Immediately before the conference, at the IETF meeting, a recommendation on mandatory video codecs generated a large amount of conversations and discussion. The RTCweb working group hummed agreement (see the video here - listen about 2 hours into the meeting for the process of agreeing on this compromise) on a proposal that both H.264 and VP8 be made mandatory codecs for browsers and mandatory for all other devices unless there is a major change in royalty costs for one or the other. The agreement “hum” in the working group means the proposal is being sent to the mailing list for comment and potential approval. This opens the door to interoperability between the current browsers and IE through H.264 or VP8 if Microsoft and Google support these. The support of H.264 is critical for interoperability without transcoding into the existing H.264 video systems, including Skype and Lync (nee Skype for Business in 2015).

Other conference highlights included sessions by Google detailing the VP9 codec, which was released in WebRTC last week as well. The VP9 codec delivers a 30-40 percent improvement over VP8 with minimal increases in processing. This session, combined with a number of sessions about using media servers, recording and others showed how WebRTC and video are maturing. 

The Vertical focus track was one of the most highly attended tracks. With sessions focusing on Health Care, Finance, Educations and eCommerce, this area showed how WebRTC is not just recreating existing telecom in a new way, but transforming vertical applications. This message was reflected in the Plenary Panel entitled “What is the WebRTC Killer App?” In that panel, leaders and forward thinker in WebRTC opined that there was probably not a single killer app, but a swarm of apps as real-time communication was added to a variety of applicants. This was already in evidence as multiple companies showed specific end user deployments of WebRTC that were impacting revenue, ranging from the Amex solutions by CafeX to MedWeb, a company delivering medial solutions using WebRTC.

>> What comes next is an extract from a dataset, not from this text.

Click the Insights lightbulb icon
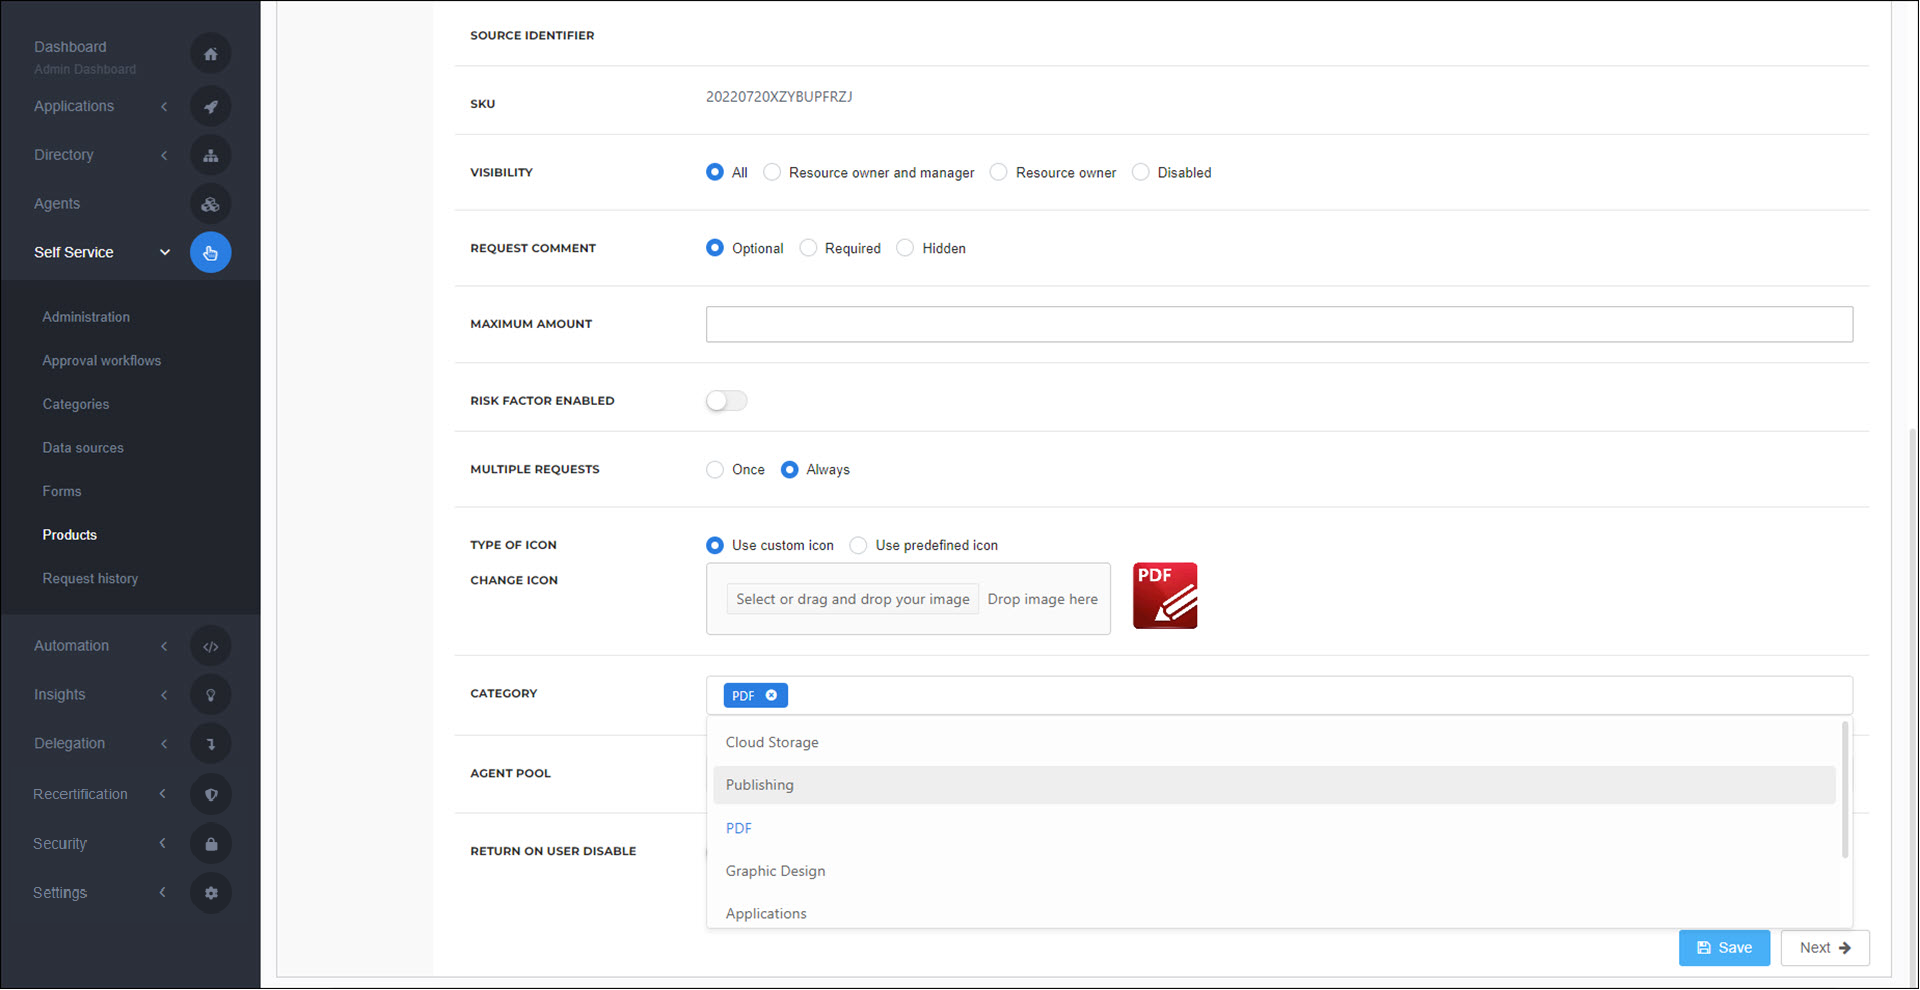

A major facet of the conference was a series of live demos showcasing the best of WebRTC at a point in time. All of the demo videos are available here at WebRTC World. The WebRTC demos were much more focused at this event, with both more demonstrations of integration with real applications as well as new focus.  Ericsson started the first set of demos with a demonstration of WebRTC using Oculus Rift optical headsets.  The demos moved from video conferencing to real-world uses of the technology and applications. There were a number of demo highlights, and all are viewable on the WebRTC World site.

The event was the roll-out of the WebRTC World WebRTC Ecosystem. The WebRTC Ecosystem has been defined to enable organizations that are considering WebRTC to understand the hundreds of companies that are offering products and services in the WebRTC domain.  The WebRTC Ecosystem defines eight user solutions and 22 development areas. In addition to giving an overview of the Ecosystem, the event was the initial public review of the WebRTC Ecosystem report, the most comprehensive overview of the industry with 210 companies reviewed in detail and positioned in the Ecosystem.  The free Ecosystem overview and the purchasable Ecosystem Report, with 686 pages and 493 diagrams is available here at the WebRTC World website.

I thought some of the comments made by attendees were important in judging the maturity and velocity of WebRTC.  While many of the attendees were WebRTC veterans, comments like “I am a WebRTC newbie” were heard as well.  One WebRTC veteran attendee commented that there were more sport coats than at past events shows that companies are now evaluating WebRTC not as a technology to understand, but as a potential of generating real revenue and value. Overall WebRTC World V was a rousing success, and pointed to the coming growth in 2015 of WebRTC and the webification of communications accelerates.  We look forward to seeing you in 2015.